Excerpted passage:
┏━━

|Attestation:||PD·1 (zuφniφanuaφi) (1)|
|Word Type:||proper noun|
|Semantic Field:||personal name|
|Grammatical Categories:||gen. sg. masc.|
|Meaning:||'(son) of Banuabios' or 'of the son of Banuabios'|
The most widely accepted interpretation of the word is the one given by Marstrander 1925: 47–51. Marstrander reads a Celtic compound name in the genitive banu̯abī 'of Banuabios' (*banu̯a-bi-os literally 'pig slayer') with Venetic spelling of phi for /b/, and interprets it as a genitival patronym to dubnī 'son of Banuabios', as known from Cisalpine Celtic, Gaulish and Ogam inscriptions (see the morpheme page). The form may also contain a i̯o-suffix banu̯a-bi-i̯-os, which can either be part of the PN (cf. *lāto-bii̯os Meid 2005: 54) or function as a patronymic suffix. In the latter case, the genitive would be congruent with that in the individual name ('of the son of Banuabios'; thus, if I understand correctly, Prosdocimi in Prosdocimi & Scardigli 1976: 225).
While the name itself is certainly Celtic, we cannot entirely exclude, with regard to the alphabet used, that the ī-genitive and/or the use of patronymic -i̯o are Venetic (cf. Nedoma 1995: 71 f. on -i in harigasti on the Negau helmet B). A third option, that the form is congruent with the individual name but does not contain -i̯o, and functions as an epithet to dubnos 'the pig-slayer' (thus Markey 2001: 116), is formally possible, but unlikely, as we would expect a patronym in any case.

┗━━

Extracted information:

┏━━

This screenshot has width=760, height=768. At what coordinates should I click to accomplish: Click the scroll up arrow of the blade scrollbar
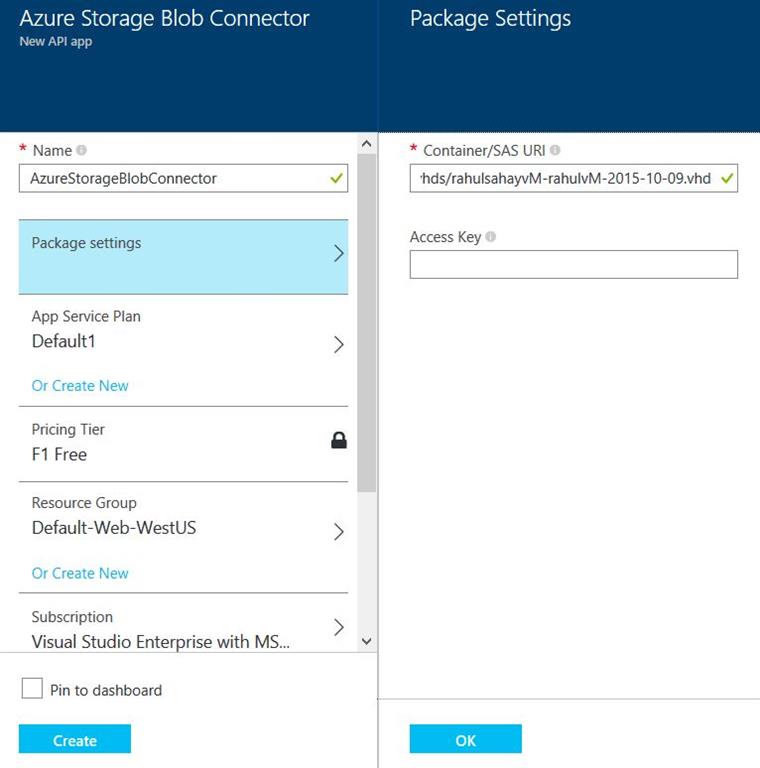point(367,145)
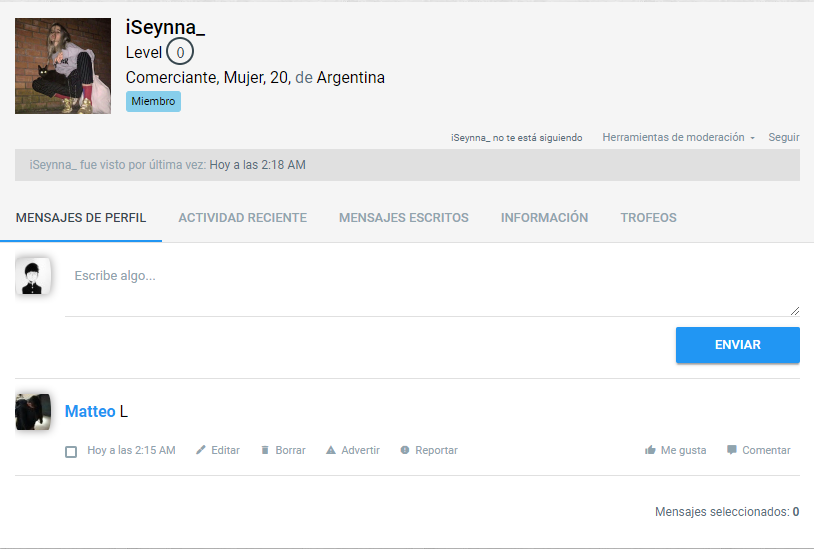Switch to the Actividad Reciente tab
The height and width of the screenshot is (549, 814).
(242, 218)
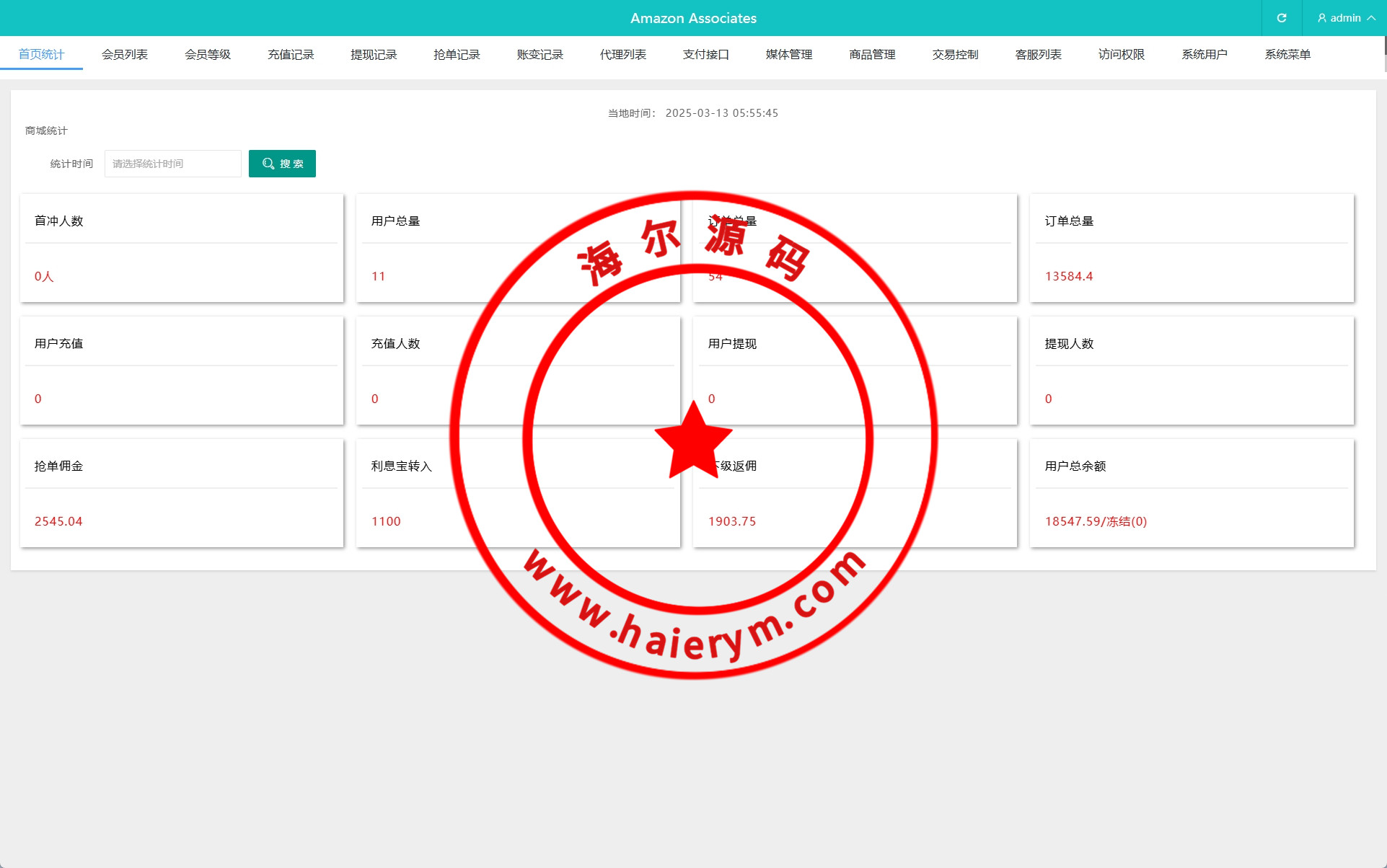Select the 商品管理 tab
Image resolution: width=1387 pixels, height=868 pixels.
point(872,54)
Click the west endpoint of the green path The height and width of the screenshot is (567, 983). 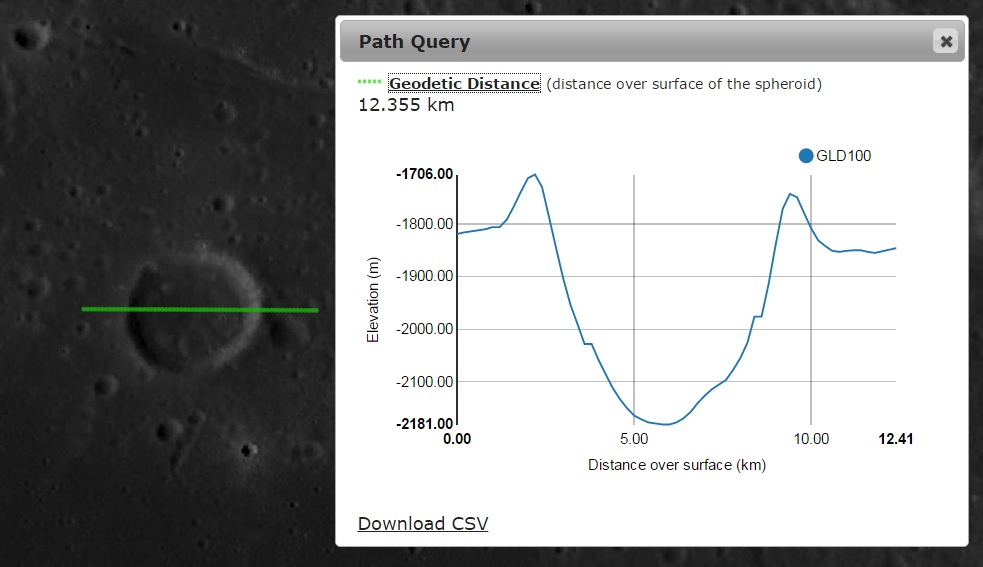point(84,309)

┗━━

Required task:
In the word entry, what literal meaning is given for the reconstructed compound *banu̯a-bi-os? The data is separate material, unconnected to the word entry.

Solution to this problem:
'Pig slayer'